While Oakes and his followers did not succeed in obtaining the island, they did affect U.S. policy and the treatment of Indians. As a result of the occupation, the official U.S. government policy of termination of Indian tribes was ended and replaced by a policy of Indian self-determination.
Right after Alcatraz, Oakes continued his resistance by helping the Pit River Tribe in their attempts to regain nearly 3 million acres of land that had been seized by Pacific Gas & Electric. Oakes also planned to create a “mobile university” dedicated to creating opportunity for Native Americans. As a result of his activism, he endured tear gas, billy clubs, and brief stints in jail. During his time in San Francisco, he was beaten unconscious by two men in a bar with pool cues. He is reported to have remained in a coma for over a month (30 days), but made a recovery which friends credited to the appearance of his mentor, Wallace Mad Bear Anderson of the Iroquois Confederacy.
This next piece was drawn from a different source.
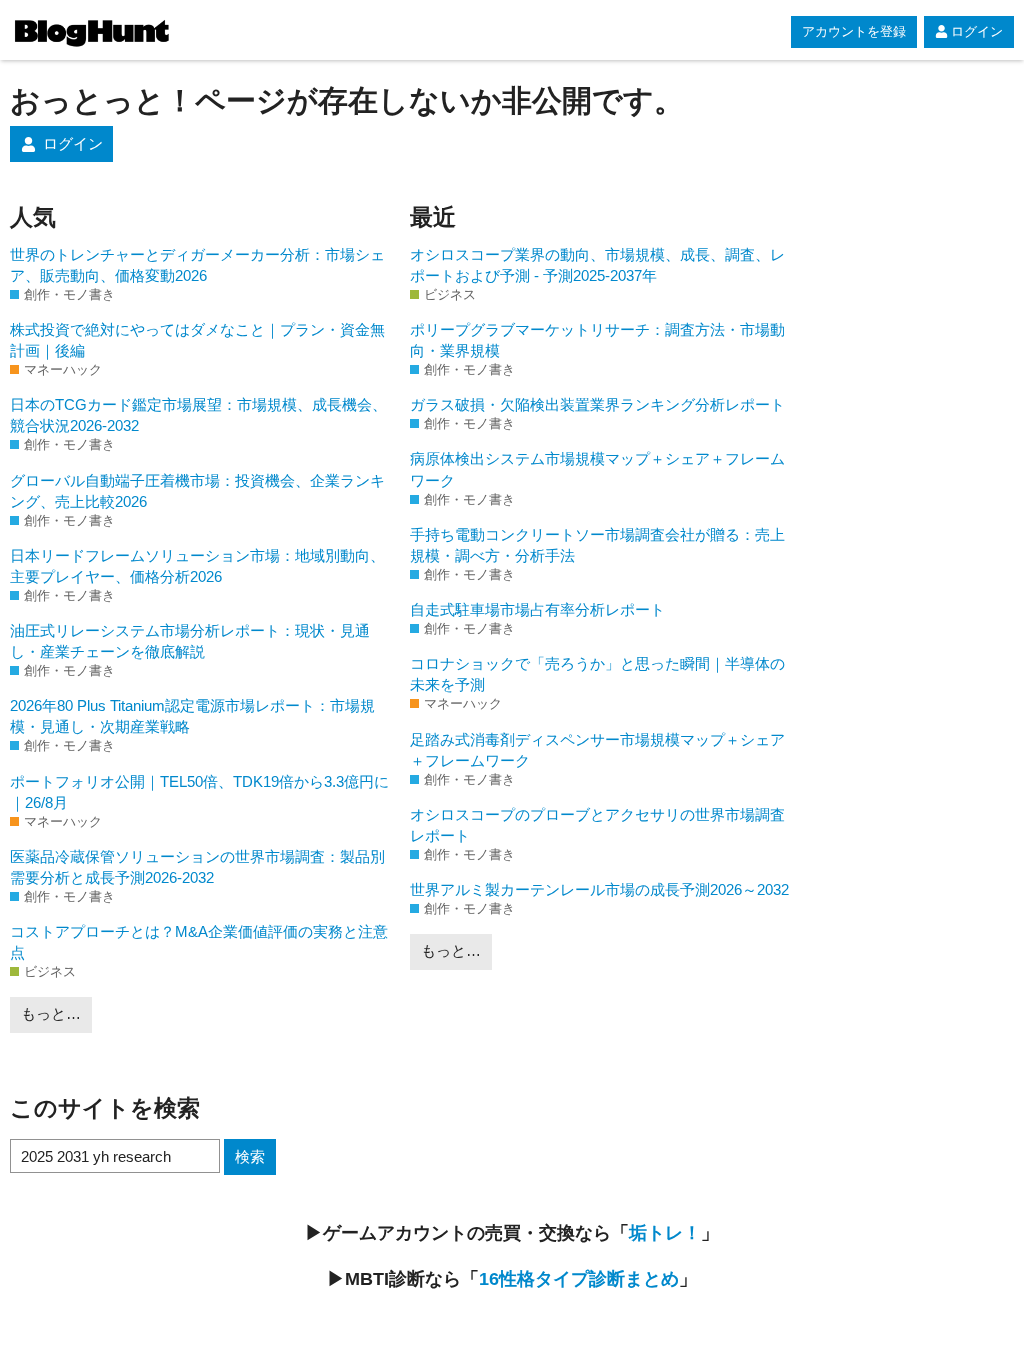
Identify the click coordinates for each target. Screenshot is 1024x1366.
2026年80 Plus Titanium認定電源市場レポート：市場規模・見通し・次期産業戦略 (192, 716)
Soon after, Oakes was shot and killed by Michael Morgan, a YMCA camp manager. Morgan had a reputation for being rough with Native children. Oakes reportedly confronted him, and Morgan responded by drawing a handgun and fatally shooting him. Morgan was charged with involuntary manslaughter. Six months later, charges against Morgan were dropped on the grounds that Oakes had moved aggressively toward him. Oakes died on September 20, 1972 in Sonoma, California at the age of 30.